Not likely. She's a right old slapper.
posted by urbanwhaleshark 08 August | 10:48
eriko,

Kowloon (cow run)?
posted by PlanetKyoto 08 August | 10:59
My wife just got back from holiday. She booked a military flight, and halfway home these doors in the belly of the plane opened up and she tumbled out.
posted by Hugh Janus 08 August | 11:09
Bombay
posted by urbanwhaleshark 08 August | 11:10
My wife just got back from holiday. Which is strange since we usually use Ramada. Hmmmm...
posted by jonmc 08 August | 11:12
Nope. Hint: Gender is relevant here.
posted by eriko 08 August | 11:31
My wife just got back from hoilday, where she stayed with Mr. Wood in his underground house.
posted by eriko 08 August | 11:37
Edin-burrow!
posted by milquetoast 08 August | 11:42
Your wife just got back from holiday. We had a really good time.
posted by It's Raining Florence Henderson 08 August | 13:38
Uhm, seanyboy? This is brilliant. I'll be boring my friends with this for many weeks to come. Thanks.

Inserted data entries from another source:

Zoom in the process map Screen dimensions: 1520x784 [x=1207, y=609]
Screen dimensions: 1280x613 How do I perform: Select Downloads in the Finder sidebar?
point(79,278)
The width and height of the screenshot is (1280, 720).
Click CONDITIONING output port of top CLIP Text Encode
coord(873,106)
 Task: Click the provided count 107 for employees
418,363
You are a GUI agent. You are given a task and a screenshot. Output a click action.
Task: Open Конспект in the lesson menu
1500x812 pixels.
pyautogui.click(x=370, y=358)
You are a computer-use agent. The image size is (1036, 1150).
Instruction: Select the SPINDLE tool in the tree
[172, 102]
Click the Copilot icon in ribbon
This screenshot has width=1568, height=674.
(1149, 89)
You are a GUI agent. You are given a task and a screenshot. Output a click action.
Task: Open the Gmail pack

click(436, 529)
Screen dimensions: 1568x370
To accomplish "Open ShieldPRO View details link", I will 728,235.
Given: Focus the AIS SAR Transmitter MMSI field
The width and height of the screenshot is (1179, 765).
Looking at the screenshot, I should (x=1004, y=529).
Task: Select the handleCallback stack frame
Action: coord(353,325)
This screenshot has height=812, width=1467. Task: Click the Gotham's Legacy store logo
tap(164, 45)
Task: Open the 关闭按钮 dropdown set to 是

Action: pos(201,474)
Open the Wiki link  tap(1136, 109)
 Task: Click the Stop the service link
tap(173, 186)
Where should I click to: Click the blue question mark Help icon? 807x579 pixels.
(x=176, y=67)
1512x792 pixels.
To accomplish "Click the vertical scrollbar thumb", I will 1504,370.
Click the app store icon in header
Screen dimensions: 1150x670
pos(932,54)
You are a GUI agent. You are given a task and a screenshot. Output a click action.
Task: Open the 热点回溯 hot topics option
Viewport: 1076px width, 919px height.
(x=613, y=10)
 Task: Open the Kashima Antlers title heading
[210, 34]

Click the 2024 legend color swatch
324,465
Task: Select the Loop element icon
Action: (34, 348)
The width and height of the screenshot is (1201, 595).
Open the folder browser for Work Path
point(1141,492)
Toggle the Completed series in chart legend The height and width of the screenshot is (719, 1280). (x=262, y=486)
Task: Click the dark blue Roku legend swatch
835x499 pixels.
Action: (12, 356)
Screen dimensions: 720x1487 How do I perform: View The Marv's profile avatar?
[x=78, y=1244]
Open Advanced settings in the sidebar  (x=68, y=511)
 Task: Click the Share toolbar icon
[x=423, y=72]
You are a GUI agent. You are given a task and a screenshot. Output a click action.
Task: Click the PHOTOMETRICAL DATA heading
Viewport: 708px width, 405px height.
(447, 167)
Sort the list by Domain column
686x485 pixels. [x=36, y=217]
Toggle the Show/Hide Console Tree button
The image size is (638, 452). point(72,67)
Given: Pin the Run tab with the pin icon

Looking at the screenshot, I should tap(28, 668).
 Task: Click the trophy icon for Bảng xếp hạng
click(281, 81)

My wife just got back from holiday. Everyone was angry with her petrol-powered automobile.
posted by goodnewsfortheinsane 08 August | 19:55
Madagascar.

Dammit, now I have to think of one, don't I.
posted by yhbc 08 August | 20:10
Okay, fine.

My wife just got back from holiday. Strangest thing; all the elephants there were losing their teeth.
posted by yhbc 08 August | 20:19
So, how was Tuskaloosa?

My wife just got back from holiday. She stayed at a very odd couple's place -- a broker and a cow.
posted by eriko 09 August | 09:04
If it's not Catalonia, I'm gonna pass.

My wife just got back from holiday. She stayed with an effete sculpture.
posted by goodnewsfortheinsane 09 August | 10:05
a very odd couple's place -- a broker and a cow.

Or La Vacadilla?
posted by goodnewsfortheinsane 09 August | 10:08
My wife just got back from holiday. They had a flood there, and they protected their houses by putting a huge pile of rodents in front of the oncoming water.
posted by seanyboy 10 August | 09:20
hamsterdam
posted by altolinguistic 10 August | 09:24
watch heifer races, odd couple, broker, cow, gender important.....?

broker = dealer?, heifer = young, non-parous cow... It's not Krakow or Moscow...a heifer is NOT a bull, no bull, Grenoble? No, that doesn't work.

I give up, eriko.
posted by PlanetKyoto 10 August | 11:33
My wife just got back from holiday, she had to do about 2000 pounds of laundry.